MEMVERGE SHALL NOT BE RESPONSIBLE OR LIABLE WITH RESPECT TO ANY SUBJECT MATTER OF THIS AGREEMENT UNDER ANY CONTRACT, NEGLIGENCE, STRICT LIABILITY OR OTHER THEORY (A) FOR LOSS OR INACCURACY OF DATA OR COST OF PROCUREMENT OF SUBSTITUTE GOODS, SERVICES OR TECHNOLOGY, OR (B) FOR ANY INDIRECT, INCIDENTAL OR CONSEQUENTIAL DAMAGES INCLUDING, BUT NOT LIMITED TO LOSS OF REVENUES AND LOSS OF PROFITS. MEMVERGE SHALL NOT BE RESPONSIBLE FOR ANY MATTER BEYOND ITS REASONABLE CONTROL.
-
Basis of Bargain. EACH PARTY RECOGNIZES AND AGREES THAT THE WARRANTY DISCLAIMERS AND LIABILITY AND REMEDY LIMITATIONS IN THIS AGREEMENT ARE MATERIAL, BARGAINED FOR BASES OF THIS AGREEMENT AND THAT THEY HAVE BEEN TAKEN INTO ACCOUNT AND REFLECTED IN DETERMINING THE CONSIDERATION TO BE GIVEN BY EACH PARTY UNDER THIS AGREEMENT AND IN THE DECISION BY EACH PARTY TO ENTER INTO THIS AGREEMENT.
-
This Agreement may be terminated by MemVerge for any reason or no reason upon fifteen (15) days’ written notice to the Licensee at the address listed above, or immediately upon notice of any breach by Licensee of the provisions of this Agreement, and in any case will terminate sixty (60) days following the Effective Date.
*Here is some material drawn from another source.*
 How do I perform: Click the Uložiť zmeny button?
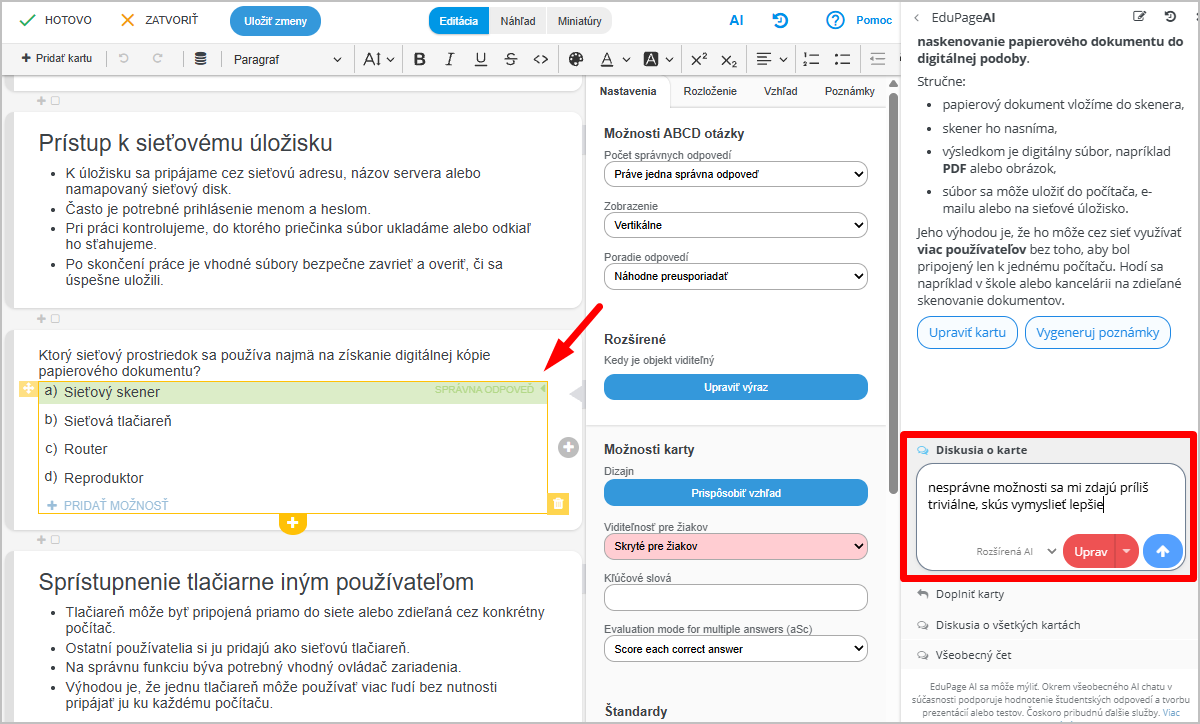[x=275, y=21]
Upon termination, the license granted hereunder will terminate and Licensee shall immediately uninstall and the Software and destroy any Proprietary Information, but the terms of this Agreement will otherwise remain in effect.
-
Miscellaneous. This Agreement shall become effective only upon its execution by both MemVerge and Licensee and it shall be governed by and construed in accordance with the laws of the State of California without regard to the conflicts of laws provisions therein. In any action to enforce this Agreement the prevailing party will be entitled to costs and attorneys’ fees. In the event that any of the provisions of this Agreement shall be held by a court or other tribunal of competent jurisdiction to be unenforceable, such provisions shall be limited or eliminated to the minimum extent necessary so that this Agreement shall otherwise remain in full force and effect and enforceable. Although fully assignable and transferable by MemVerge, neither the rights nor the obligations arising under this Agreement are assignable or transferable by Licensee, and any such attempted assignment or transfer shall be void and without effect. This Agreement constitutes the entire agreement between the parties pertaining to the subject matter hereof, and any and all written or oral agreements previously existing between the parties are expressly cancelled. Any modifications of this Agreement must be in writing and signed by both parties. Licensee acknowledges and agrees that due to the unique nature of MemVerge’s Proprietary Information, there can be no adequate remedy at law for any breach of its obligations hereunder, that any such breach may allow Licensee or third parties to unfairly compete with MemVerge resulting in irreparable harm to MemVerge, and therefore, that upon any such breach or threat thereof, MemVerge shall be entitled to injunctions and other appropriate equitable relief without posting a bond in addition to whatever remedies it may have at law. No click-through, shrink-wrap, or similar terms of use apply with respect to the subject matter of this Agreement, whether clicked through, assented to, or otherwise entered into by any individual before, on, or after the Effective Date.